Trimagisches Kino für Potter-Fans
18. November 2005
Einsam kämpft sich ein Taucher durch eine gigantische Unterwasserwelt; vorbei an modernden Stümpfen, die sich aus grünlich-braunem Grund erheben. Durch die schaurig-schönen Schluchten des schottischen Hochlandes erstreckt sich ein nebelumwobenes, finsteres Labyrinth, dessen Äste sich gierig um den Hindurchhastenden zu schlingen suchen. Der schwarzhaarige Titelheld fällt schreiend kopfüber in die Tiefe; nur knapp ist er vorher einem feuerspeienden Drachen von 13 Metern Länge entkommen. Totenköpfe tauchen auf - als Maske, als giftgrünes Trugbild der Luft.
In diesem Szenario scheint eine der vertrauenswürdigsten Personen ein freakiger Lehrer, der statt seines rechten Sehorgans ein goldumrandetes Glasauge trägt: Der vierte Harry-Potter-Film setzt deutliche andere Grusel-Maßstäbe als seine drei Vorläufer.
Thriller statt Kinderfilm
Regie führte mit Mike Newell, zu dessen bekanntesten Leinwandstreifen "Vier Hochzeiten und ein Todesfall" gehört, erstmals ein Brite. In "Harry Potter und der Feuerkelch" kombiniert er Thriller, Komödie und Märchen, wobei die Thriller-Elemente entsprechend der literarischen Vorlage überwiegen. Spannend waren die Verfilmungen der Romane Joanne K. Rowlings bislang zwar immer - doch sie blieben stets kindgerecht. Damit dürfte nun aus Sicht mancher Pädagogen endgültig Schluss sein. Kinder unter 12 Jahren werden deshalb nur in Begleitung von Erwachsenen zur Vorstellung zugelassen.
Im märchenhaften Magierinternat findet nämlich dieses Jahr das spektakuläre "Trimagische Turnier" statt. Aus Frankreich und Bulgarien sind junge Hexen und Zauberer angereist. Die besten und tapfersten von ihnen dürfen mit Hogwarts-Schülern um den Siegespokal, den Feuerkelch, ringen.
Lebensbedrohlich ist dieser Wettstreit und wurde daher seit über 100 Jahren nicht mehr ausgetragen. Nun scheinen ihn schwarze Zauberer für ihre Zwecke beeinflussen zu wollen. Was im Film das Leben eines Zauberlehrlings fordert, war auch im wirklichen Leben für die Darsteller kein Zuckerschlecken. Einige der Stunts seien "ein bisschen unheimlich" gewesen, gibt Hauptdarsteller Daniel Radcliffe durchaus zu. Dennoch ließ der 16-Jährige es sich nicht nehmen, fast jede der atemberaubenden Szenen selbst zu spielen.

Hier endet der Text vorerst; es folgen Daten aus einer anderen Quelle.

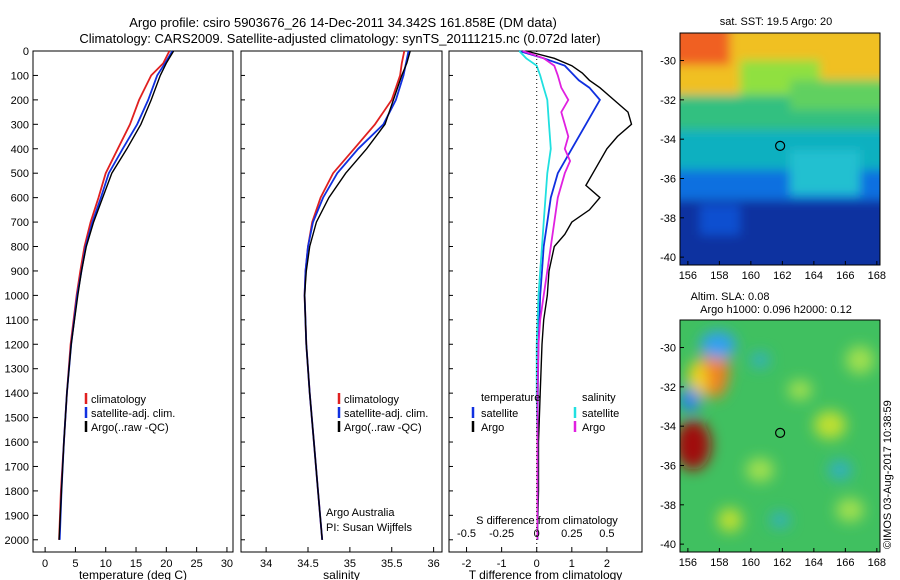  What do you see at coordinates (814, 563) in the screenshot?
I see `sla_map-xtick-label: 164` at bounding box center [814, 563]. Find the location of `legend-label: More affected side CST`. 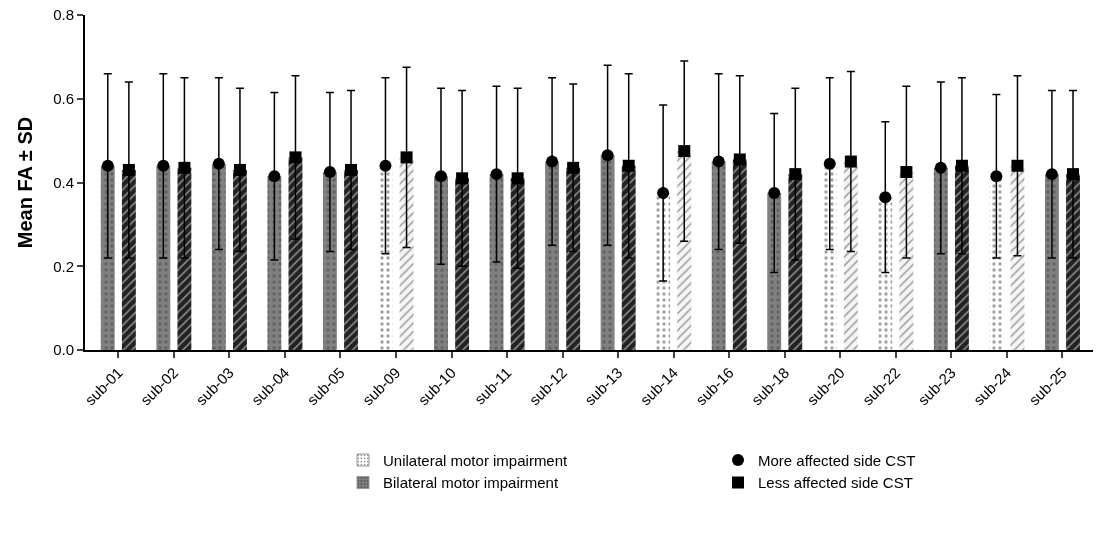

legend-label: More affected side CST is located at coordinates (837, 460). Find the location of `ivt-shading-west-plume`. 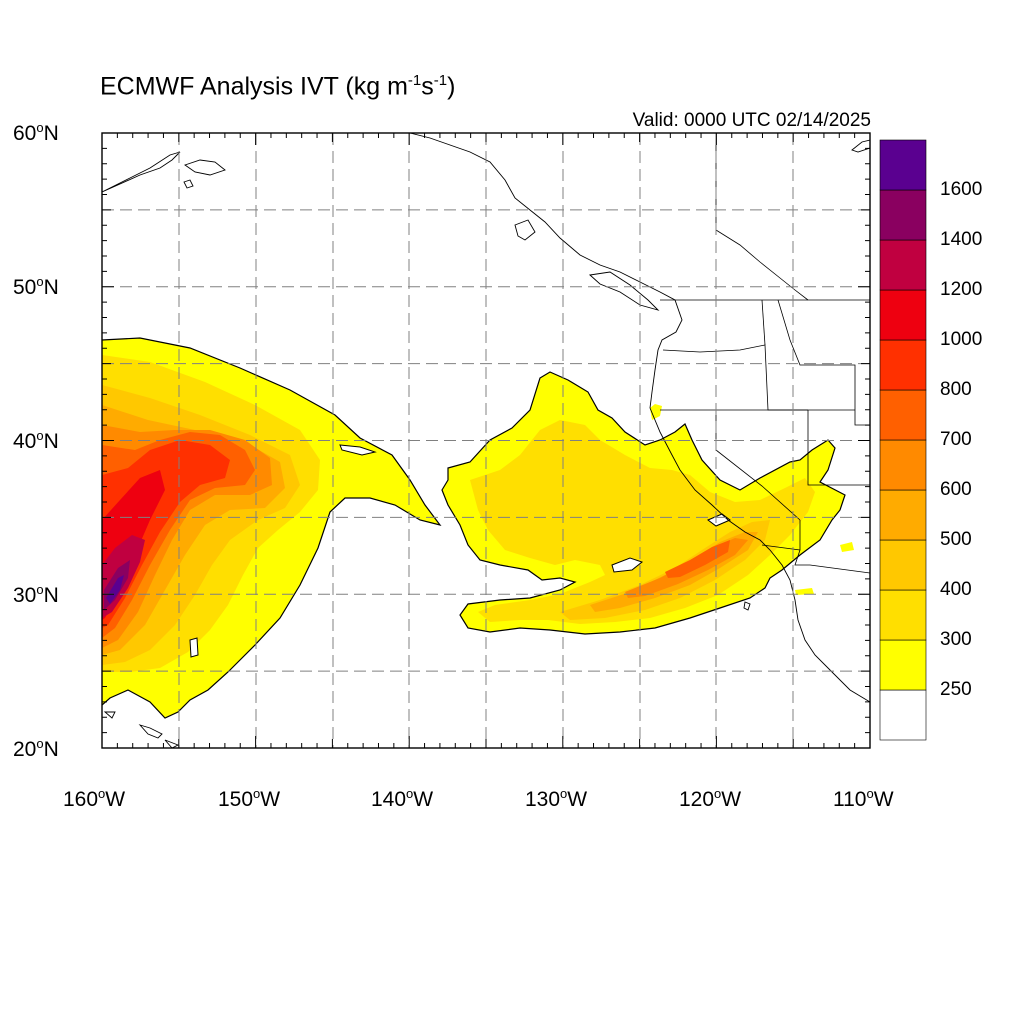

ivt-shading-west-plume is located at coordinates (272, 528).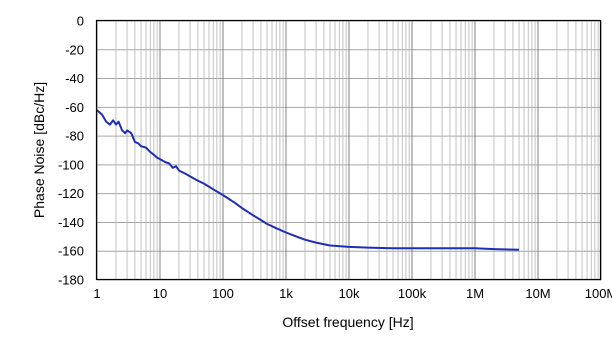  Describe the element at coordinates (74, 108) in the screenshot. I see `y-tick-label: -60` at that location.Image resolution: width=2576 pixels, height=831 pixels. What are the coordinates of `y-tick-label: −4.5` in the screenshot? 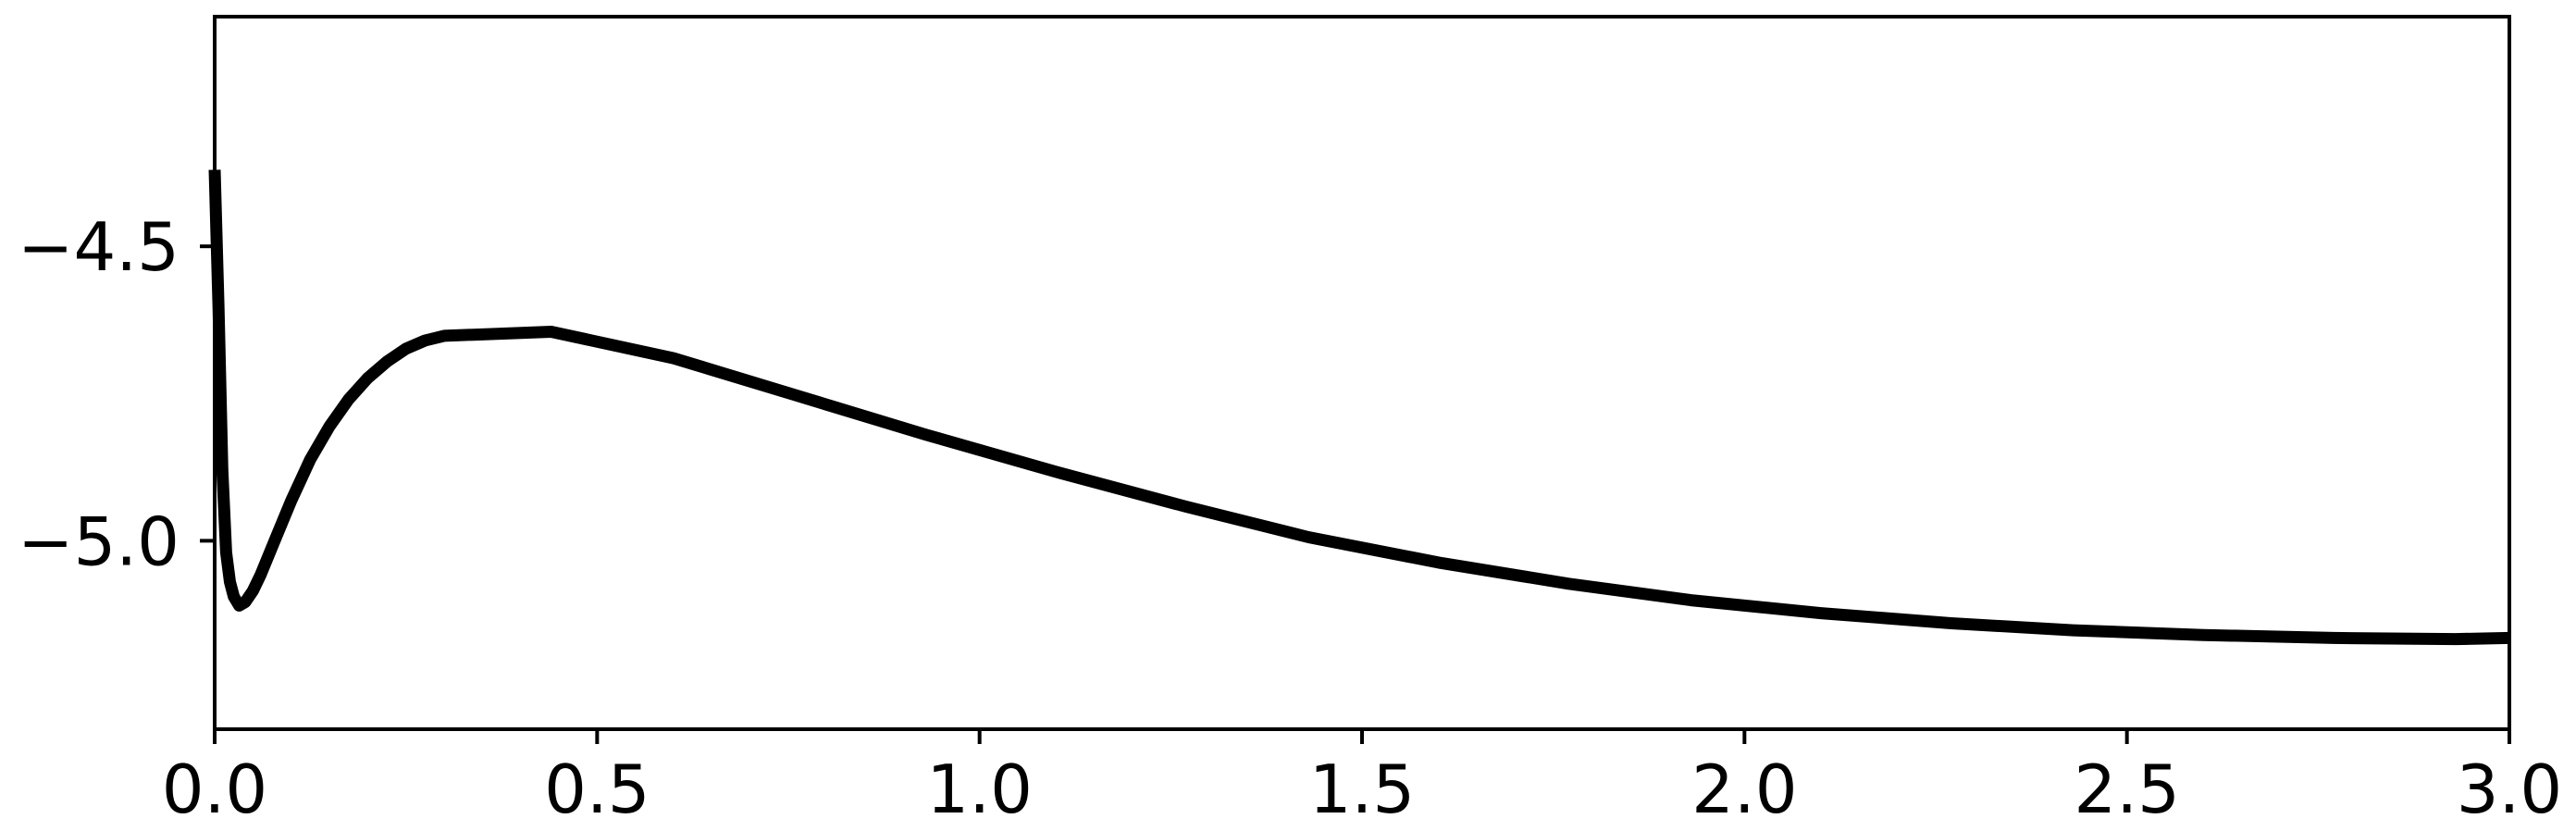 It's located at (99, 247).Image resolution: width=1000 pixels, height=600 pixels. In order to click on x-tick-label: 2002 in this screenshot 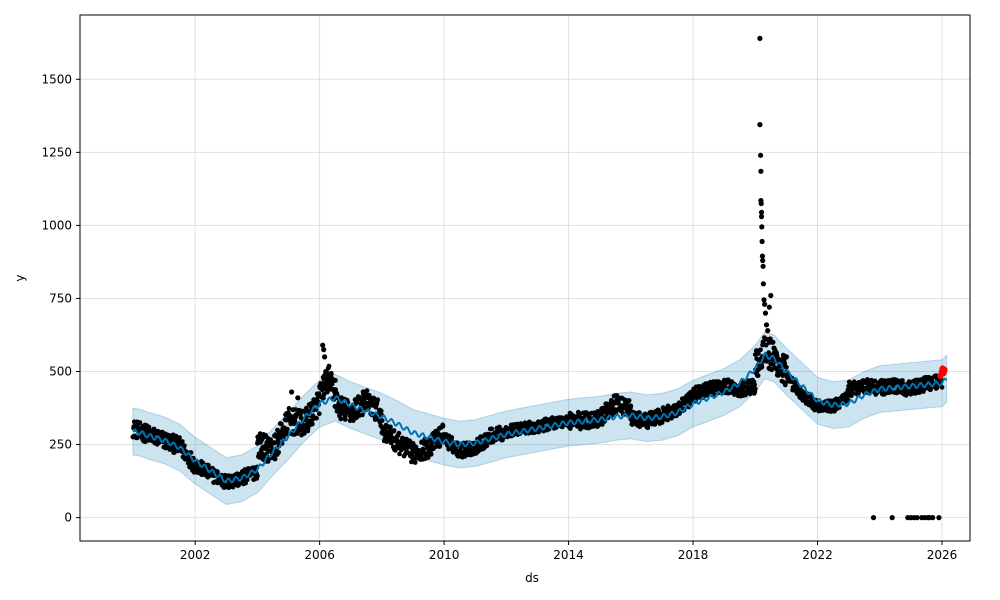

Manche, so sagt er, haben ihm auch richtig Spaß gemacht - etwa der Kampf mit dem "ungarischen Hornschwanz", dem Drachen. Mit höchster Sorgfalt war das aus Urzeiten erweckte Biest durchkonstruiert worden. Der Flammenwerfer in seinem Rachen hat immerhin eine Reichweite von zehn Metern.
Das Antlitz des Bösen
Für Grusel und Schrecken sorgt in guter Potter-Tradition der dunkle Lord Voldemort. In einem Schwebezustand zwischen Leben und Tod hat er bislang nur als grässlicher Schatten einer schwarzen Seele existiert. Nun verleiht ihm Ralph Fiennes ("Der englische Patient") erstmals Gesichtszüge. Den kahlen Schädel umspannt wächserne Haut. Die Nase wurde am Computer abgeflacht und geschlitzt, was dem schlangenhaften Wesen der Figur entspricht. Subtiler als nur durch Zähneknirschen und Geifer habe er das absolut Böse inszenieren wollen, beschreibt der Schauspieler: "Voldemorts Bösartigkeit entsteht aus Angst, Frust und Unglück. Als Kind war er unerwünscht. Da ist die Ursache seiner Wut, seiner Eifersucht, seines Hasses zu suchen."
Potter, der als kleines Kind auf unerklärliche Art den Todesfluch des schwarzen Zauberers überlebte, stellt sich erneut der Auseinandersetzung mit seinem schlimmsten Kontrahenten. Unterstützt wird er dabei nicht nur von seinen Freunden Ron (Rupert Grint, 17) und Hermine (Emma Watson, 15), sondern auch vom Schulleiter Albus Dumbledore (Sir Michael Gambon).
Ein Jahr lang war das Team mit den Dreharbeiten beschäftigt; im März 2005 fiel die letzte Klappe. Abseits der Leavesden Studios im englischen Hertfordshire boten unter anderem die Oxford University und das schottische Glen Nevis authentische Orte für die Aufnahmen.